# start of EXTRACT PROVIDED

Being new, I didn’t have many friends to celebrate with, so we were planning a small family affair. I was ok with that, but what a grand surprise to have a party thrown for me when I thought I didn’t have enough ‘friends’ for that!
I watch their kindness toward each other as well. They translate for, give campus tours to, and excitedly share what they’ve learned living here with newer students. They throw wedding showers for each other, ooh-and-ahh over pictures of adorable children, and listen empathically to each other’s woes. Their kindness reminds me of our individuality, of our need to see others and to be seen, even in a city of 10 million people. I see it expressed in so many little ways, and it inspires me to return it to them.
I see you, I say in my mind each day as I stand before them. You are not invisible here. You matter. They’re the ones who taught me this first, I’m just sending it back to them.
It’s good to laugh at ourselves
After learning the word “migraine”, one of my students recounted a pronunciation mistake she made once, “I go to the doctor and tell him I have a ‘ma-ga-ri-na’ and he tell me, ‘Lady, you in the wrong place for a margarita.’”

# end of EXTRACT PROVIDED

Copy the passage about the kindness of students word for word, from "Being new, I" to "it to them.".

# start of EXTRACTED RECORDS

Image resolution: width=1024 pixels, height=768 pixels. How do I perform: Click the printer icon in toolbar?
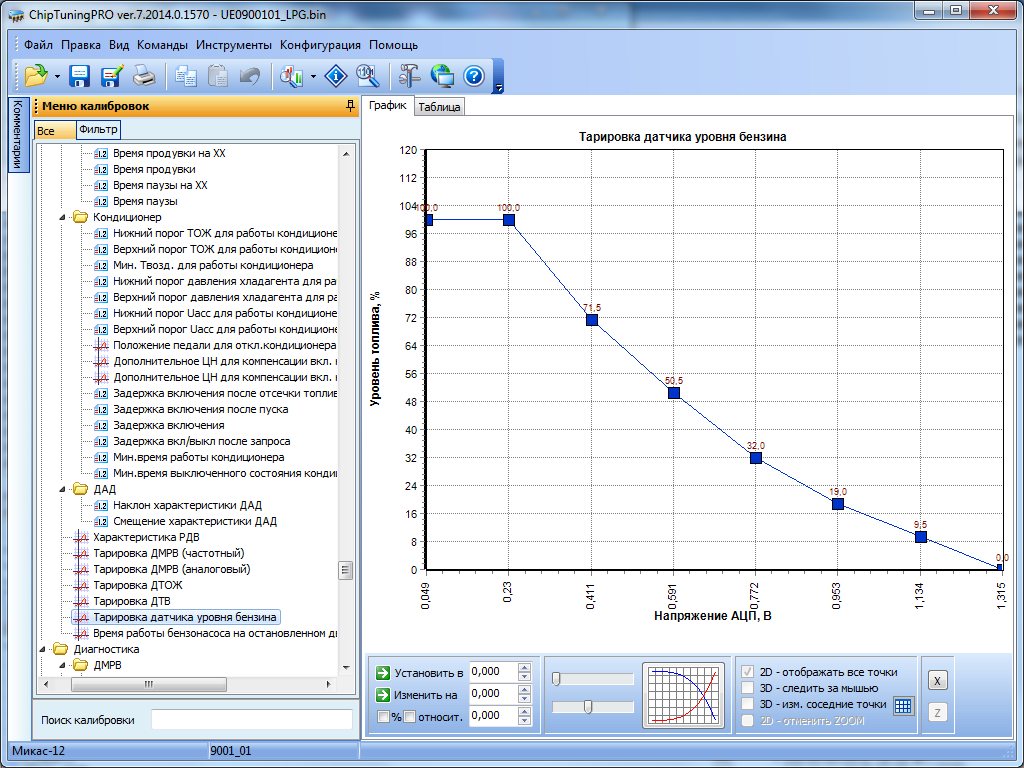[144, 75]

# end of EXTRACTED RECORDS
# start of EXTRACTED RECORDS

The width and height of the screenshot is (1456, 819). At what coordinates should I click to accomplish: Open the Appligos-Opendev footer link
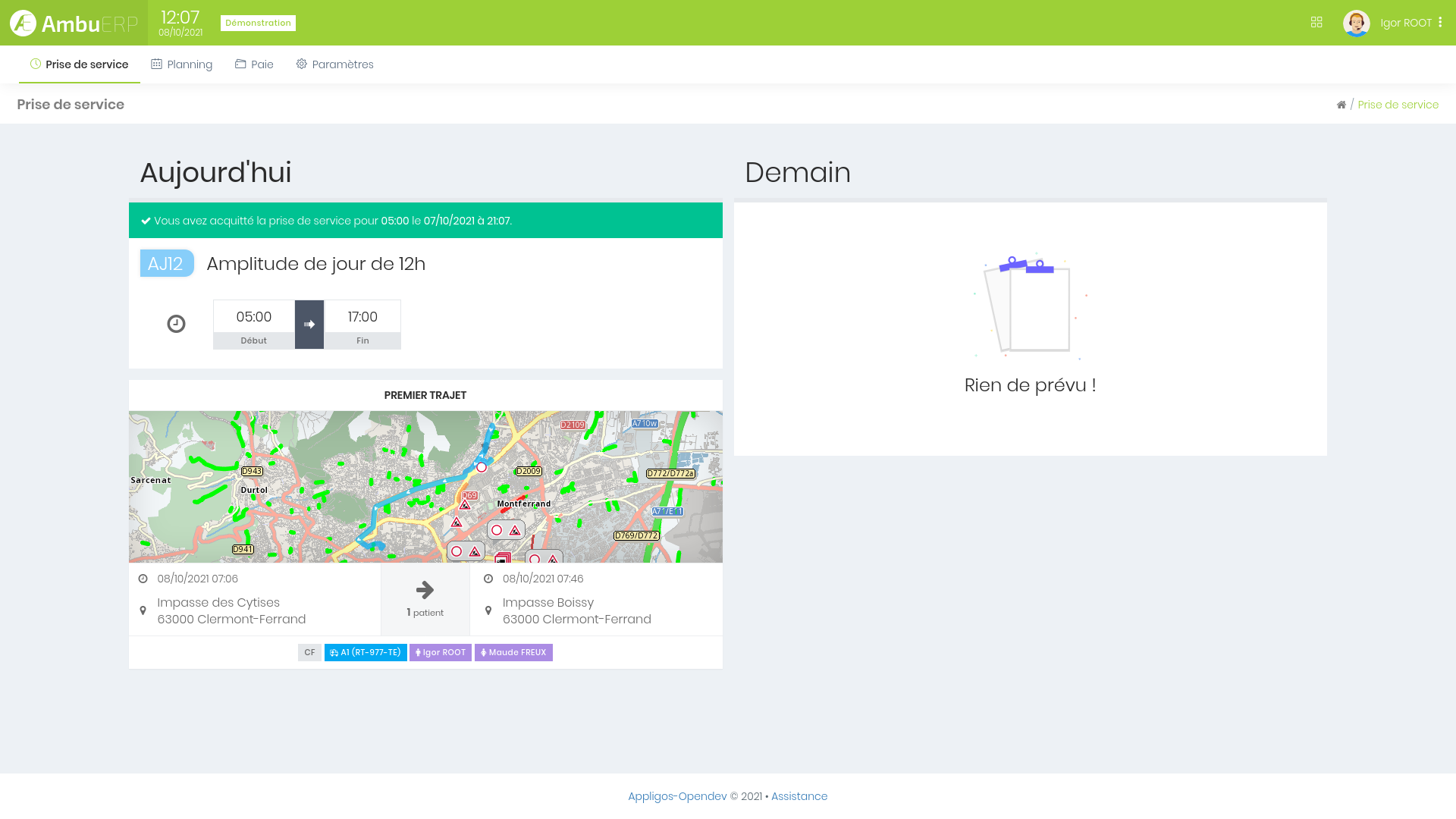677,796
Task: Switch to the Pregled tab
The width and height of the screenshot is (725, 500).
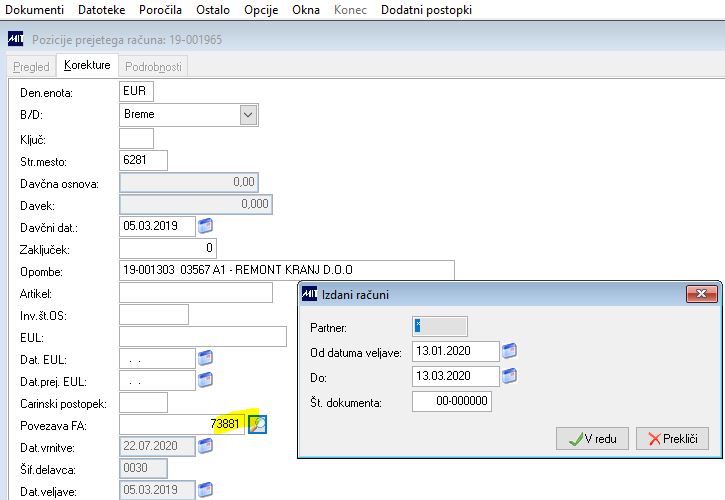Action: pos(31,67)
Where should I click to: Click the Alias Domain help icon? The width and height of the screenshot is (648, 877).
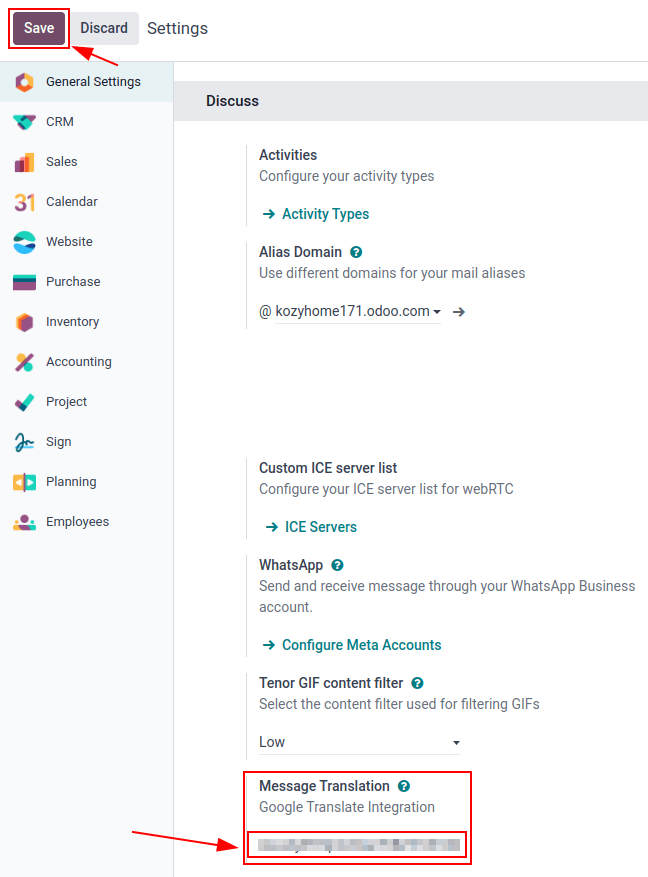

# end of EXTRACTED RECORDS

--- SOLUTION BELOW ---
Being new, I didn’t have many friends to celebrate with, so we were planning a small family affair. I was ok with that, but what a grand surprise to have a party thrown for me when I thought I didn’t have enough ‘friends’ for that!
I watch their kindness toward each other as well. They translate for, give campus tours to, and excitedly share what they’ve learned living here with newer students. They throw wedding showers for each other, ooh-and-ahh over pictures of adorable children, and listen empathically to each other’s woes. Their kindness reminds me of our individuality, of our need to see others and to be seen, even in a city of 10 million people. I see it expressed in so many little ways, and it inspires me to return it to them.